Option 3: Web Application Firewall (WAF)
Cloudflare WAF Configuration:
- Go to Security → WAF
- Create custom rules
- Field: User-Agent
- Operator: Contains
- Value: Crawler name (e.g., PerplexityBot)
- Action: Block or Allow as needed
Important Notes
About Blocking Crawlers:
- robots.txt is the recommended method - All major AI companies respect it
- IP blocking has limitations: ranges change frequently, some don't publish IPs
- Allow 24-48 hours for robots.txt changes to take effect
Selective Blocking Strategy:
- Allow search crawlers for visibility in search results
- Block training crawlers if you don't want content used for AI training
- Allow user-initiated fetchers to enable AI assistant access
Special Considerations:
- Perplexity Warning: Reports indicate Perplexity has used undeclared crawlers to bypass robots.txt. Consider using WAF rules in addition to robots.txt.

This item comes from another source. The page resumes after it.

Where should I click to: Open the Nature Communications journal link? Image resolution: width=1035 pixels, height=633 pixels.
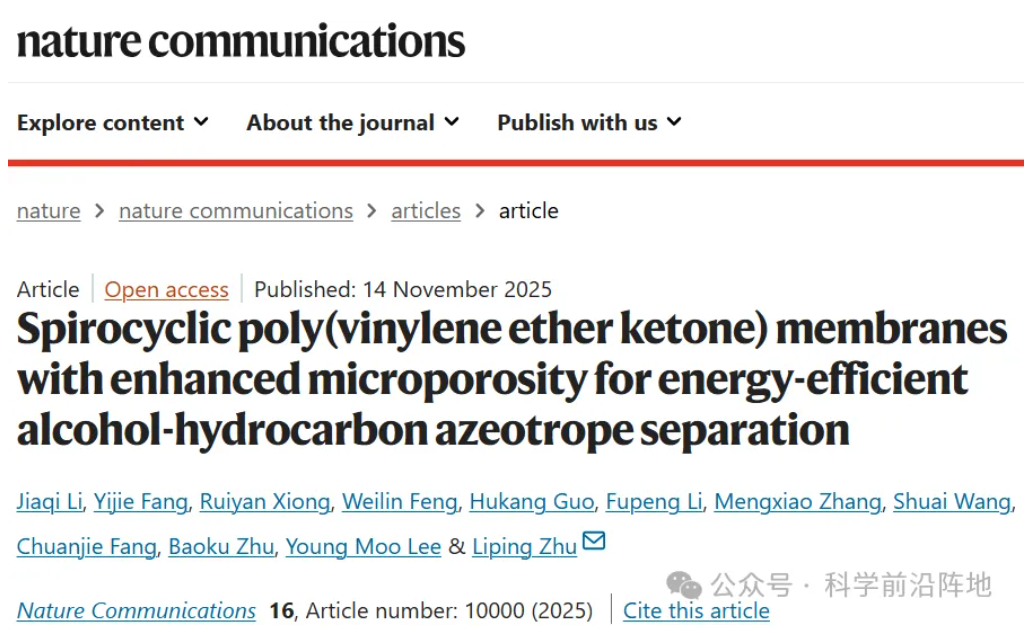(x=136, y=611)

- Google-Extended: Only affects Gemini Apps and Vertex AI training - blocking it does NOT affect Google Search rankings.
- Bingbot: Blocking Bingbot affects BOTH Bing Search AND Microsoft Copilot functionality.
Last Updated: January 2026
Note: Crawler information and IP ranges are subject to change. Always verify with official documentation.